El 30 de abril es un día en el que celebramos a las niñas y los niños de México. Un día en el que todos recordamos esa etapa de la infancia que suele significar bondad, posibilidad e inocencia.

Desde 1924, ésta es una fecha en la que nuestro país recuerda la importancia de reconocer y de proteger los derechos de los más pequeños de nuestro planeta; pero también es un momento para analizar los pendientes que aún tenemos, de cara a la niñez. Uno de ellos está dentro de nuestras cárceles.

En México, detrás de esas cuatro paredes, existe un grupo particular de inocentes cuyo encierro obedece a la simple razón de haber nacido o crecido en prisión. Según el Diagnóstico Nacional de Supervisión Penitenciaria 2019, son 436 niñas y niños que, sin haber cometido delito alguno, viven con sus madres en algún centro de reclusión. Hasta hace algunos años, esa cifra era incluso inexacta, ante la falta de voluntad e interés por parte de la autoridad de contarlos y visibilizarlos.

Hasta el año 2018, su existencia no estaba siquiera reconocida en la ley. Fue a partir de una modificación impulsada por la asociación civil Reinserta, que la Ley Nacional de Ejecución Penal contempló una serie de disposiciones y derechos de las hijas e hijos de mujeres privadas de la libertad. Entre ellos, contar con instalaciones y artículos necesarios para una estancia digna y segura; recibir atención médica especializada y de calidad; recibir alimentación adecuada y saludable, educación inicial y vestimenta acorde a su etapa de desarrollo y edad.

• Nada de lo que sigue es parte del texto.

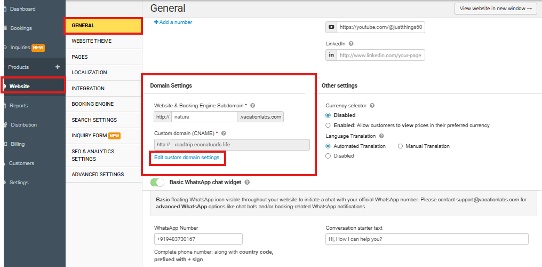Click View website in new window button

[x=496, y=9]
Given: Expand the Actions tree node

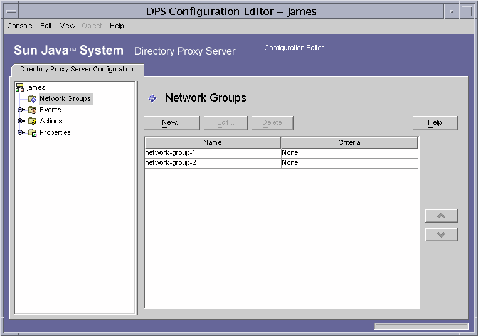Looking at the screenshot, I should 21,121.
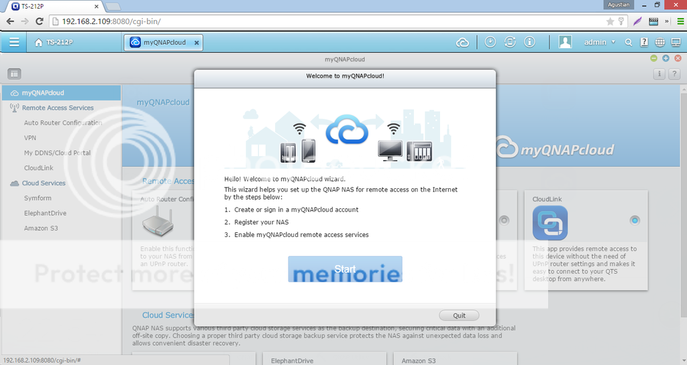The image size is (687, 365).
Task: Open the QTS main hamburger menu
Action: 13,42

Desafortunadamente, cambiar la ley no suele bastar para cambiar la realidad. Por ello, a pesar de este gran esfuerzo, hace falta mucho por hacer para poder garantizar que sus primeros años transcurran como la de cualquier otro menor en el exterior. Mientras tanto, las niñas o niños que viven hasta los tres años en prisión, se acostumbran a vivir entre los sonidos de las rejas que constantemente se abren y cierran.

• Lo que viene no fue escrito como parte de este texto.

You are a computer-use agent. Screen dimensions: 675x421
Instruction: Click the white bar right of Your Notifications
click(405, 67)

Carecen de la oportunidad de conocer o imaginar un árbol, un parque, un museo, una mascota, el cine, lo que es viajar en auto o en camión. Viven con las restricciones propias de un centro penitenciario: compartir cama; ceder parte del espacio en una celda; habitar en un entorno reproductor de la violencia y las desigualdades que llevaron a sus padres a vivir en prisión.

Restricciones que se acentúan en el caso de las mujeres como población penitenciaria minoritaria. A las que no sorprende, pero sí preocupa la ausencia de espacios seguros o libres de violencia (ludotecas, guarderías, escuelas infantiles), que garanticen una sana convivencia para quienes viven o visitan a sus mamás o papás en reclusión.

A todo lo anterior, hay que sumar el estrés y la ansiedad que estos pequeños deberán enfrentar cuando llegue el momento de la separación. La ausencia de un proceso para anticipar su salida de manera sensible, poco contribuye a su bienestar, a un adecuado acompañamiento y una correcta transición a su vida en comunidad.

Por ello, el reto institucional y la deuda como sociedad, frente a cada uno de esos pequeños, es enorme y es uno que no podemos olvidar. Invertir en infraestructura y espacios adecuados para garantizar una estancia digna, con programas de atención especialmente dirigidos para niñas y niños con madres y padres en prisión, es fundamental.

Para ello, se requiere presupuesto, el interés y la voluntad de nuestras autoridades, para no seguir ignorando la responsabilidad de brindar a cada una de esas niñas y niños, la oportunidad de tener un mejor futuro. Uno en el que sus armas sean otras. Las de la educación, el desarrollo, el talento, la posibilidad de tener una vida digna, en la que puedan construir, realizar sus sueños y contar su propia historia. Una en la que el destino de una persona no esté determinado, simplemente por el lugar en el que creció o nació.